The problem => Rewrite the part of the book review that opens with the words containing "Cheering, flaily-hands thanks" and closes with "points of view.", putting "pharmacologist" in place of "chemist".
··· Text passage
Cheering, flaily-hands thanks to Sally Koetsveld, who gave me A is for Arsenic: The Poisons of Agatha Christie as a gift two Christmases ago, before I went to Lorne for a break.
Kathryn Harkup is herself a chemist, as well as a writer and avid reader of Christie. This makes her the perfect choice to write about the kinds of poisons Christie used in her stories from the combined storytelling and scientific points of view.
Some of the books I get for research I dip in and out of. Some, like this one, I read cover to cover. A is for Arsenic was perfect reading for a beachside holiday. Well. If you’re me.
It’s not an A-Z, but 14 letters of the alphabet are covered, describing the poisons most commonly used by Christie in her stories. Agatha Christie’s background as a dispenser in 1917 and beyond meant she was very familiar with several common poisons and their effects.
Harkup examines the stories in which they’re used (usually mostly spoiler-free or with clear warning before the spoilering commences). She talks about each poisons origins, whether they have antidotes in both the historical and contemporary contexts, how right Christie got the symptoms in the story and exactly how these poisons work in the body to kill the victim. The latter is pretty technical, but also very clearly laid out.
······
··· Material shown
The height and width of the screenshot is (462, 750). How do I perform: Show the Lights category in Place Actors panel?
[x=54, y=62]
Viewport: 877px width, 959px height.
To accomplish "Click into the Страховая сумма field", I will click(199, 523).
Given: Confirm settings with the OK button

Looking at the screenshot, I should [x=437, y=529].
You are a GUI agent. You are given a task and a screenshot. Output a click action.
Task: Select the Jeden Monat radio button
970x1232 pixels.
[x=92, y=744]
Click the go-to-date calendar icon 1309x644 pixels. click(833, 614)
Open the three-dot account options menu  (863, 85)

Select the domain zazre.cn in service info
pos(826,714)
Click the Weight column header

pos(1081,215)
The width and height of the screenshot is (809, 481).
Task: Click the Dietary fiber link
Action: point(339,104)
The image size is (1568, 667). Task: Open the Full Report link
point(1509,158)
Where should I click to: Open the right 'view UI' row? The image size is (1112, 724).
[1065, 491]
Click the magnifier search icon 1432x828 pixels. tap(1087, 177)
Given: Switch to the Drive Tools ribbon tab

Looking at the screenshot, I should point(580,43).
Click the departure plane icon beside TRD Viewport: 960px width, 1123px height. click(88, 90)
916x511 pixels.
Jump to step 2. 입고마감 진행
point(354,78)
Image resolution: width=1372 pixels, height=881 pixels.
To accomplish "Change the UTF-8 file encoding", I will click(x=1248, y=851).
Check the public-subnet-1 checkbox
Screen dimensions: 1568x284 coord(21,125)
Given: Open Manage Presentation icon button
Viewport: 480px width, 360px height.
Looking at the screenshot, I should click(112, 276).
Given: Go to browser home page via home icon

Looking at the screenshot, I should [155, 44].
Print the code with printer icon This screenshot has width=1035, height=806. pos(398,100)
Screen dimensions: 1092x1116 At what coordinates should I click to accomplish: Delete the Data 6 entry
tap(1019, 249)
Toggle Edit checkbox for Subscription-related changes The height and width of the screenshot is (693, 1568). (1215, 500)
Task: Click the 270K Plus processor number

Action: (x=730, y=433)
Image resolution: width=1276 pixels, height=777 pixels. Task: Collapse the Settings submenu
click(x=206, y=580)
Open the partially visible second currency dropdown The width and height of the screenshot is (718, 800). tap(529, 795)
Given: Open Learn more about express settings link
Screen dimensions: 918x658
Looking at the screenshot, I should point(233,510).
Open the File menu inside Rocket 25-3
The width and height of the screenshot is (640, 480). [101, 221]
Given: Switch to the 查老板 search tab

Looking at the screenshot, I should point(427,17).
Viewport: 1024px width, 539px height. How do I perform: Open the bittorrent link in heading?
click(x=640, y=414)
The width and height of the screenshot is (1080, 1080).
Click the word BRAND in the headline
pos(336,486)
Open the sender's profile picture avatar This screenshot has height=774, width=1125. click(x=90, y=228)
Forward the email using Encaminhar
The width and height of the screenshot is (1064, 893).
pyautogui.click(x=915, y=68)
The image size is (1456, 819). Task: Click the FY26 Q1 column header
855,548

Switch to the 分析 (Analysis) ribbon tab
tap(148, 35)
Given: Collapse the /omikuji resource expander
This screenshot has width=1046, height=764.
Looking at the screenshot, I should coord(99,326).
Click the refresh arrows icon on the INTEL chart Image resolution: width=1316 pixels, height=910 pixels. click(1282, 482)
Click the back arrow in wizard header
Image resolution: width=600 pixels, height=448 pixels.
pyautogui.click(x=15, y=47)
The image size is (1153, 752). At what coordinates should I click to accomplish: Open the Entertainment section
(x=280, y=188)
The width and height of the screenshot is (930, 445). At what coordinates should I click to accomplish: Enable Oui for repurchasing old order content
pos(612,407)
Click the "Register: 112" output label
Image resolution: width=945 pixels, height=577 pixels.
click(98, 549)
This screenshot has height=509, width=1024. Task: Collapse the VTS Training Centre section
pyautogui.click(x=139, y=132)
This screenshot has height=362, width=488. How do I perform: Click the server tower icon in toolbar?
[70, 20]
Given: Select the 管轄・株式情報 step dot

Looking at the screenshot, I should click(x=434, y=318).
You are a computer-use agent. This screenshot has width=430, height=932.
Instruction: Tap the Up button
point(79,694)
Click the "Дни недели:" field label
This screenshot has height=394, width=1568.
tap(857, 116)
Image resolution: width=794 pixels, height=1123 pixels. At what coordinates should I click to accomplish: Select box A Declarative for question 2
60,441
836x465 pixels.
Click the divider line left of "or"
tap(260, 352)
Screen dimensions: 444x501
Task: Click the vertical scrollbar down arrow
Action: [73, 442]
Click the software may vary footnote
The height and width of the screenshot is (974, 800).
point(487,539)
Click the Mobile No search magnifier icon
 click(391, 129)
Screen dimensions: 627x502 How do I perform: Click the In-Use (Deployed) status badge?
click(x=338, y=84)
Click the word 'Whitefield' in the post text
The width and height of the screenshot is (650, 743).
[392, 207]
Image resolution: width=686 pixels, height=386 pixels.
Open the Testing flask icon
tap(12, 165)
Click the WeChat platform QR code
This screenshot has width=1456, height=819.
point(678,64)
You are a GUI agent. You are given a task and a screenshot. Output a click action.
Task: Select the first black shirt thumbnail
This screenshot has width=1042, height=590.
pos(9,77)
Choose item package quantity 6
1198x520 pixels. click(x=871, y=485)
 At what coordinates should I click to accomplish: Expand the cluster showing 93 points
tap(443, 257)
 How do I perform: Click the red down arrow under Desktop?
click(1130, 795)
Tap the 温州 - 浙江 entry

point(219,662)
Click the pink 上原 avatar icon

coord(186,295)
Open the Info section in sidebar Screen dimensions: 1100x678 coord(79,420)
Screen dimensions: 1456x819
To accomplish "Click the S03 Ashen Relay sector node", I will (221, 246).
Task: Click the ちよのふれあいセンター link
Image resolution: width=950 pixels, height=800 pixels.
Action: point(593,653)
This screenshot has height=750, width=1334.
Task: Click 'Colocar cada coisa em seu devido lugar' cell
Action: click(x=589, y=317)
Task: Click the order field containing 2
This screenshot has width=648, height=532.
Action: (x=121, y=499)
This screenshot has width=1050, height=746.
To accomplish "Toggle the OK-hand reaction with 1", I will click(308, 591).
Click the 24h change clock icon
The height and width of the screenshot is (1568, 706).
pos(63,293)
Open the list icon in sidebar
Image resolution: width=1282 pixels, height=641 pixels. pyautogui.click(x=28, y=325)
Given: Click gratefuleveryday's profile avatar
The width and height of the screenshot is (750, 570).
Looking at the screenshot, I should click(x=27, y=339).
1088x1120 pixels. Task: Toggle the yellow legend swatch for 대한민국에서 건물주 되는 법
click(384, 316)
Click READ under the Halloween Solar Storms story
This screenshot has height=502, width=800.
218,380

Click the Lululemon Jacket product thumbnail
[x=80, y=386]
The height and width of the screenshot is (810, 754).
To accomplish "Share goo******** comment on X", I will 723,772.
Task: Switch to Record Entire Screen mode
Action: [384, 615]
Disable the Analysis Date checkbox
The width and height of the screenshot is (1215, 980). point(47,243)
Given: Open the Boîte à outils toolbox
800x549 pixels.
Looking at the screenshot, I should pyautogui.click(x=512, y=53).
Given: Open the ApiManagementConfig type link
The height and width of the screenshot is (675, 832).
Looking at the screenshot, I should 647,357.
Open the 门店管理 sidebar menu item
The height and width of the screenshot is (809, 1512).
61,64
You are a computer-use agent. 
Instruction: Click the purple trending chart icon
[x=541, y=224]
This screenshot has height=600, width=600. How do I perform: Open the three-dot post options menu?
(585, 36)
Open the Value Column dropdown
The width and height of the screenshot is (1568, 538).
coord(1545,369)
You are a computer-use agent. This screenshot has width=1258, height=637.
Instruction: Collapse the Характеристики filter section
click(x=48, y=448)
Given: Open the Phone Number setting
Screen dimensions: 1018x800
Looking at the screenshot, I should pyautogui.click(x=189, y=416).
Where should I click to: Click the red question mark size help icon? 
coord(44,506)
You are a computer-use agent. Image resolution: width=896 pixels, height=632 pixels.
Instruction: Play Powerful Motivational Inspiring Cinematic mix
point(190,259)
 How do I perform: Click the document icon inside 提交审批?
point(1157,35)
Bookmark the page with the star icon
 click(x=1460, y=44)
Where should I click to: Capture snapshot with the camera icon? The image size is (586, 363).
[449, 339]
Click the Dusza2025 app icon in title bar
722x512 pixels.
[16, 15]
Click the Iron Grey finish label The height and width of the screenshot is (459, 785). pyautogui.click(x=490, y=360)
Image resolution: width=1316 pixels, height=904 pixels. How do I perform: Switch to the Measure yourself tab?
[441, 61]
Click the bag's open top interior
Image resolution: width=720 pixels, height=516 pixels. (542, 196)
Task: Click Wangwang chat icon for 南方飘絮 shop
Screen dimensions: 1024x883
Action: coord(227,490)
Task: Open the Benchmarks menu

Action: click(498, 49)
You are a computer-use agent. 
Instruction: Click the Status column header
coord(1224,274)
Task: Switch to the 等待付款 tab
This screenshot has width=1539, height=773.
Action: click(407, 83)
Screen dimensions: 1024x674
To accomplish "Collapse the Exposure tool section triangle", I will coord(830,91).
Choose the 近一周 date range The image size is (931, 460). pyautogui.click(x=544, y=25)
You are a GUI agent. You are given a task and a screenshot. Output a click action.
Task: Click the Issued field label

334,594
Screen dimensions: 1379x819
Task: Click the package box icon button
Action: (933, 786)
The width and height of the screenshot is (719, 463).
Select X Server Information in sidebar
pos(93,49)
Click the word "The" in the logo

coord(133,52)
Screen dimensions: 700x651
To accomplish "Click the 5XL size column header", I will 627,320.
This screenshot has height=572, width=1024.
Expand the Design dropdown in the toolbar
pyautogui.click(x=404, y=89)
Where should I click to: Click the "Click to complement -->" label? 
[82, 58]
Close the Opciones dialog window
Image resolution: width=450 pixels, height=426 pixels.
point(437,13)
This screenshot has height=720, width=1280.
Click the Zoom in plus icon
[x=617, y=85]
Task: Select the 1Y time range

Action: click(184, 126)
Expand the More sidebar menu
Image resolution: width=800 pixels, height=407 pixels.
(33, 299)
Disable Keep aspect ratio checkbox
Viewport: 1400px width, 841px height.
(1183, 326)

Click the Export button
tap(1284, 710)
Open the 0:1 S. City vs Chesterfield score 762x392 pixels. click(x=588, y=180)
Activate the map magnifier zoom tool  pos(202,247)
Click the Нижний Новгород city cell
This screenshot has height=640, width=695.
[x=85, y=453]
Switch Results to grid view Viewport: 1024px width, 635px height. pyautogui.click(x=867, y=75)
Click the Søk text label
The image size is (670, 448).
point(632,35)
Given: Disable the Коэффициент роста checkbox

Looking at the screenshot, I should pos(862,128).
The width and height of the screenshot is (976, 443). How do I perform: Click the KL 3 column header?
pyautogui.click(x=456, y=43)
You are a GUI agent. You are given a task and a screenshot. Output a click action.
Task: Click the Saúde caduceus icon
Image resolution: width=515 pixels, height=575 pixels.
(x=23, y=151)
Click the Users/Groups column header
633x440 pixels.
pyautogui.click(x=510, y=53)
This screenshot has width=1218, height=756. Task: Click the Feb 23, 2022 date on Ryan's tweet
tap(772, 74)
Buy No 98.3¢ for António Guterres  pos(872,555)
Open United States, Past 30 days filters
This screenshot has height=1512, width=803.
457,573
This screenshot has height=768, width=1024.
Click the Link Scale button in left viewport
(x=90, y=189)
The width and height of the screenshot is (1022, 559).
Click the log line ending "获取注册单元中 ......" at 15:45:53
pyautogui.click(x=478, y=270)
······
Output for this task =>
Cheering, flaily-hands thanks to Sally Koetsveld, who gave me A is for Arsenic: The Poisons of Agatha Christie as a gift two Christmases ago, before I went to Lorne for a break.
Kathryn Harkup is herself a pharmacologist, as well as a writer and avid reader of Christie. This makes her the perfect choice to write about the kinds of poisons Christie used in her stories from the combined storytelling and scientific points of view.